Don't be an unintentional Spammer. If you're like most people, you've probably received at least one hoax or chain letter in your inbox. What should you do with the next one you receive? Delete it! Why you ask? Because chain letters and hoaxes have the potential to cause problems (lots of network traffic or just filling up someone's inbox) and they can also be very annoying.
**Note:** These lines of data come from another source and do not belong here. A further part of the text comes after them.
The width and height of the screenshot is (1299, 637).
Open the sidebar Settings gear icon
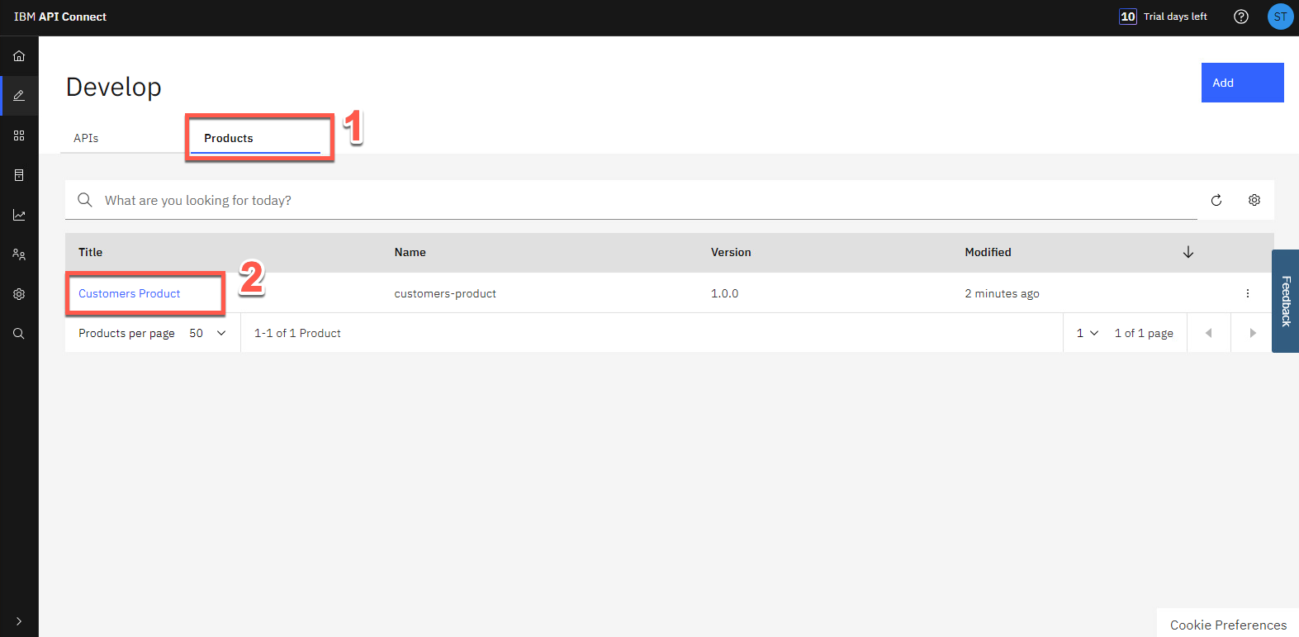tap(19, 294)
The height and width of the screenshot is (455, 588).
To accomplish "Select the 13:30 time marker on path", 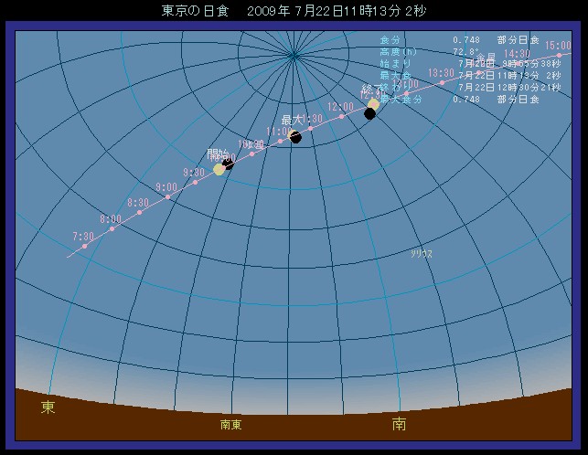I will pos(442,82).
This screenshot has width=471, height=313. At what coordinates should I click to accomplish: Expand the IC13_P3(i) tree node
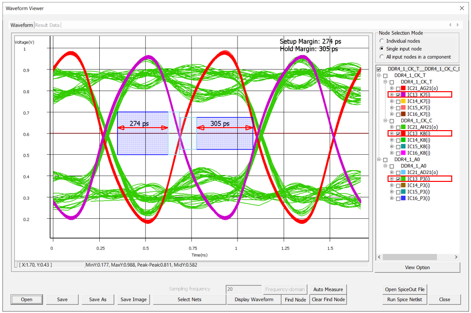coord(392,179)
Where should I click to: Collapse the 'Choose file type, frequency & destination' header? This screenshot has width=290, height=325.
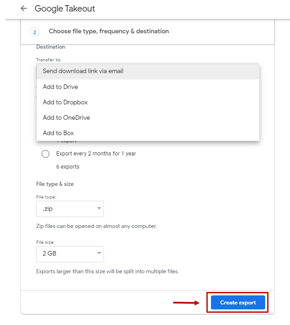pos(109,31)
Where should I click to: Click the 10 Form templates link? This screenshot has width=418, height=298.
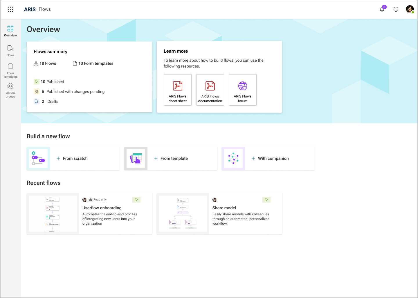[x=93, y=63]
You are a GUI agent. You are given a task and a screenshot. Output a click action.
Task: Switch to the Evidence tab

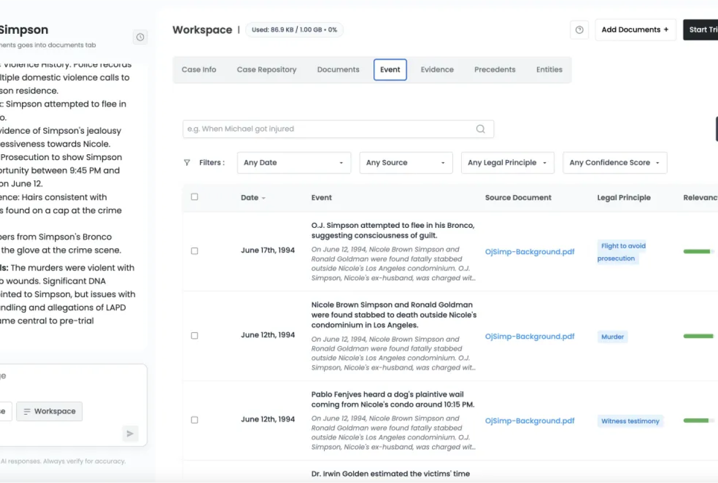(x=437, y=70)
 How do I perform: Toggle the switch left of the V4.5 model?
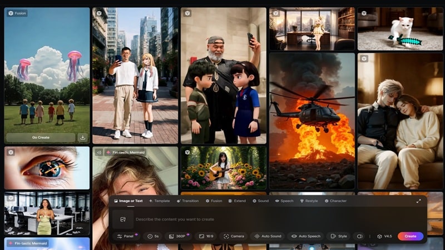360,236
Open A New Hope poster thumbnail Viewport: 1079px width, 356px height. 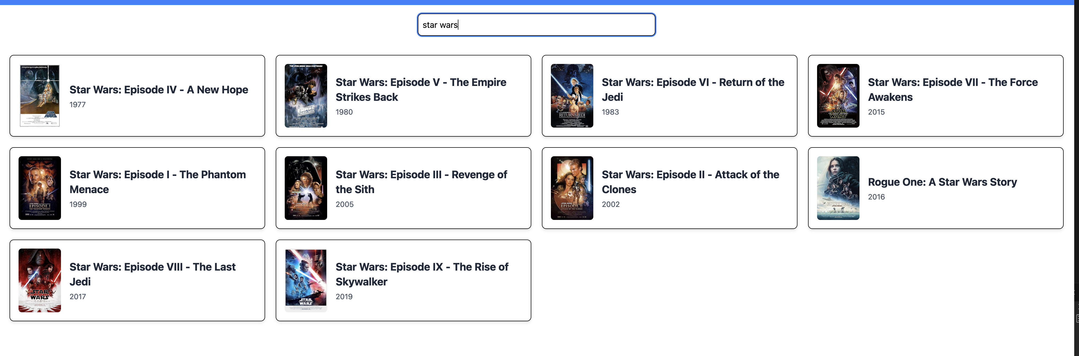coord(40,96)
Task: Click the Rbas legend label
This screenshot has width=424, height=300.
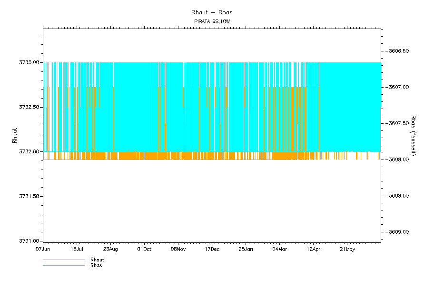Action: (x=96, y=265)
Visit snopes.com to find out more about hoaxes and chain letters.
PROTECT YOUR IDENTITY
- Don't fall for phishing schemes.
- If an email message contains any of the following phrases, there's a pretty good chance it's a phishing scheme:
- We need to verify your account information.
- If you don't respond immediately, your account will be cancelled.
- Protect your Social Security number.
- Make sure your personal information is protected when you do business online.
- Periodically check your credit report.
If you are a victim of identity theft, report it immediately.
- Contact the three major credit bureaus and have them place a fraud alert on your credit report.
- If a credit card was involved, contact the credit card company and close the account.
- Contact your local law enforcement agency and file a report.
- File a complaint with the Federal Trade Commission.